▸ **Entries for finding text and elements**
— start —

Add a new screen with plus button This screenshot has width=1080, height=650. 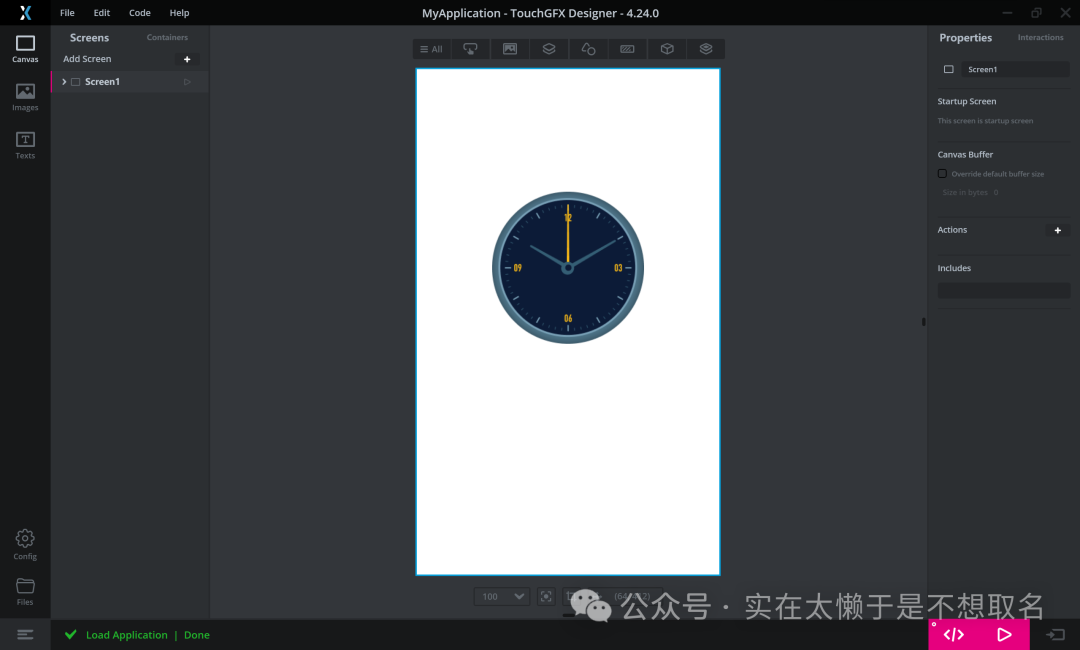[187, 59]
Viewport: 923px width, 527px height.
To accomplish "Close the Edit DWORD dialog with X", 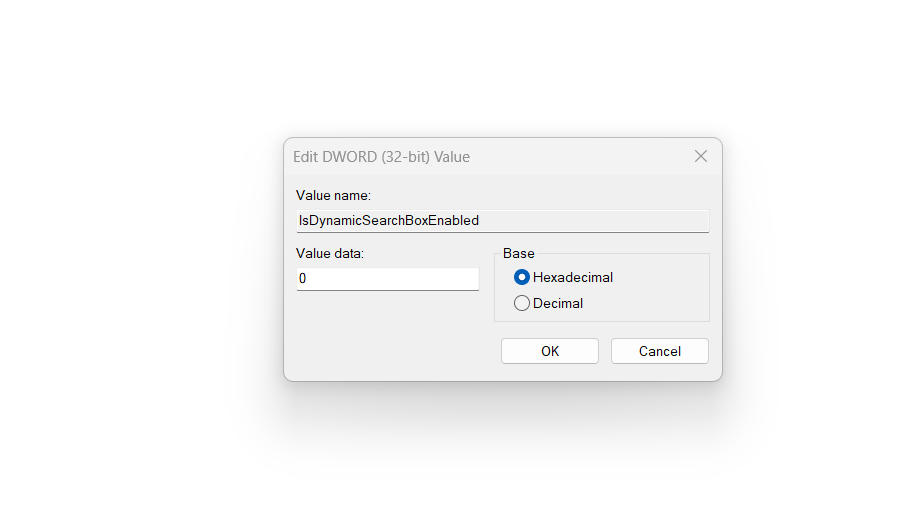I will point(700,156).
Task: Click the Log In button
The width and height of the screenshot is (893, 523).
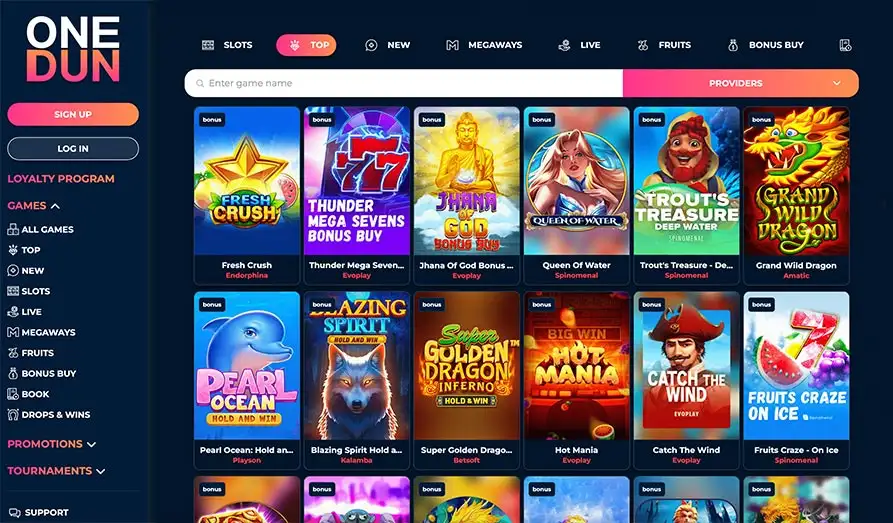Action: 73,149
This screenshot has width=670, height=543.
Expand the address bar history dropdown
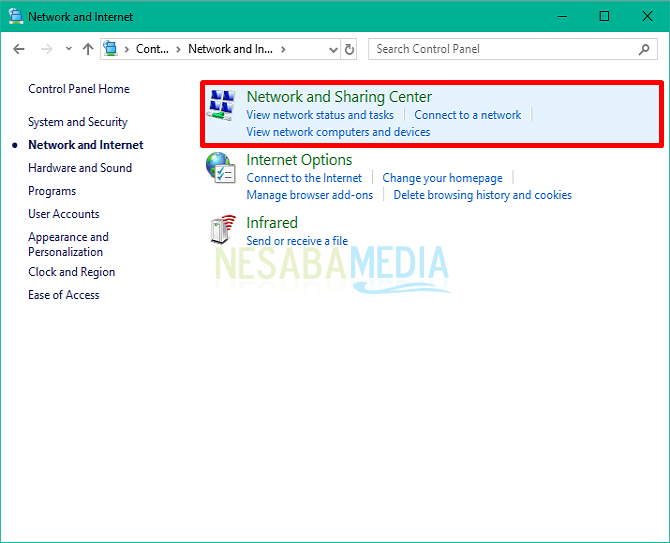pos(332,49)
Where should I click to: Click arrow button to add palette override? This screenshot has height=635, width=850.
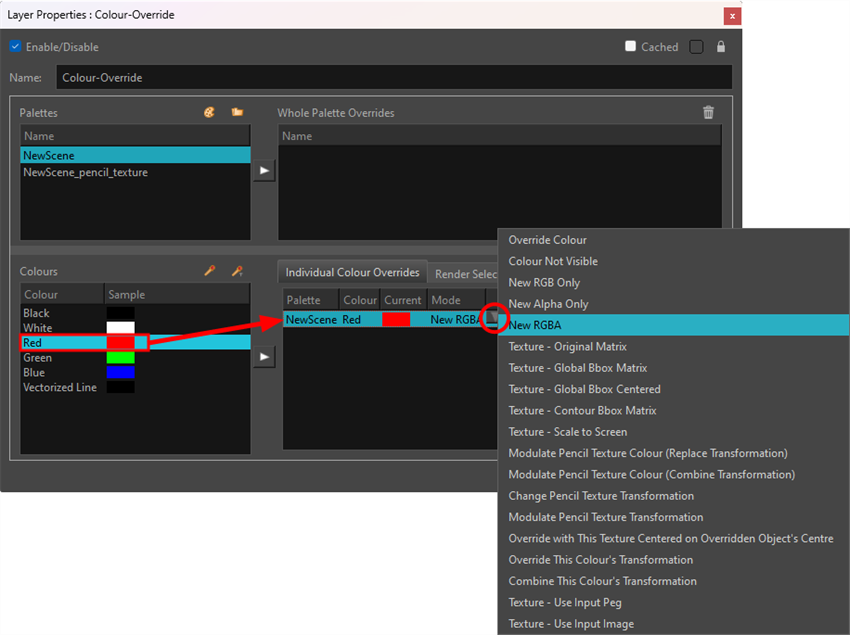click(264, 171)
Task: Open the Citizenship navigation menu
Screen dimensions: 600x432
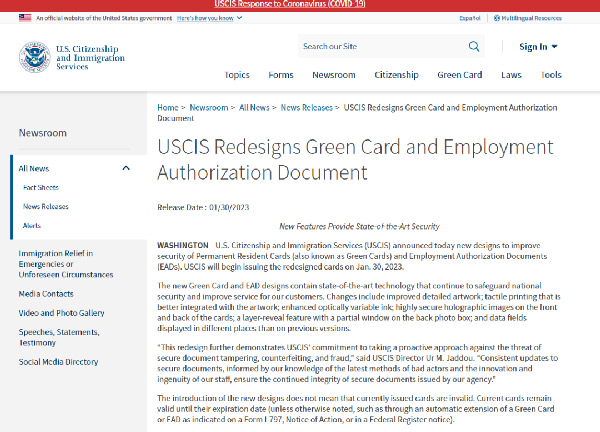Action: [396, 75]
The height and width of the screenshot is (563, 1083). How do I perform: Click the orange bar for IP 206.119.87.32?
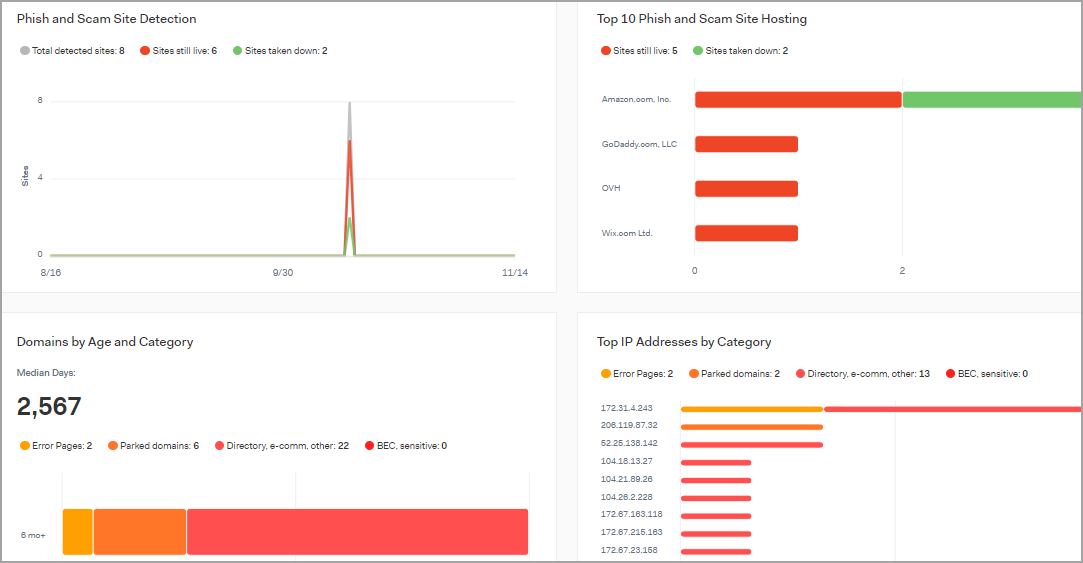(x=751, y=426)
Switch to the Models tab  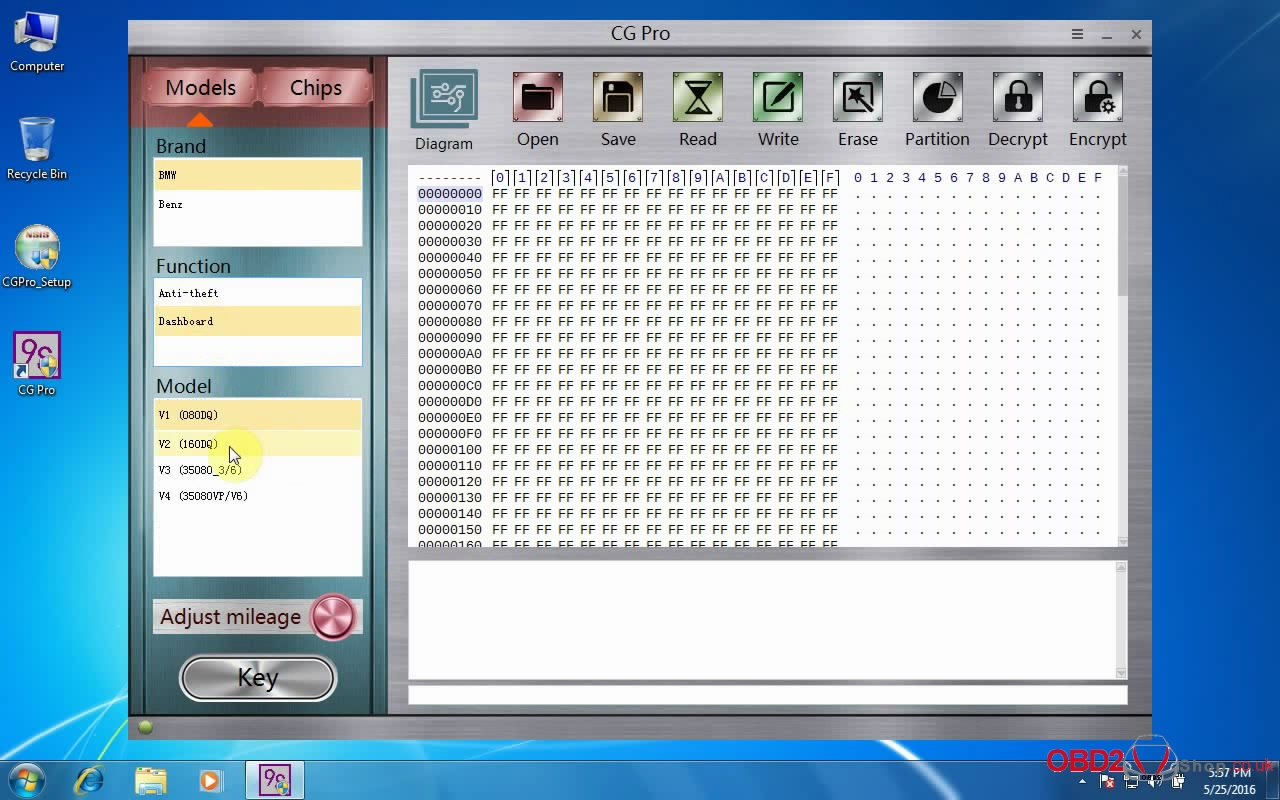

— end —

Revise the listing from the line with "Task: Click the Log In button" through the end of the listing by changing "screenshot" to "screen capture" and keeping everything else unchanged. Give only those lines, and leave the pictures out of your answer.

Task: Click the Log In button
The width and height of the screen capture is (893, 523).
Action: 73,149
This screen capture has width=670, height=543.
Expand the address bar history dropdown
pos(332,49)
Where should I click to: Click arrow button to add palette override? This screen capture has height=635, width=850.
click(264, 171)
Task: Open the Citizenship navigation menu
Screen dimensions: 600x432
Action: [396, 75]
The height and width of the screen capture is (563, 1083). How do I perform: Click the orange bar for IP 206.119.87.32?
(x=751, y=426)
Switch to the Models tab  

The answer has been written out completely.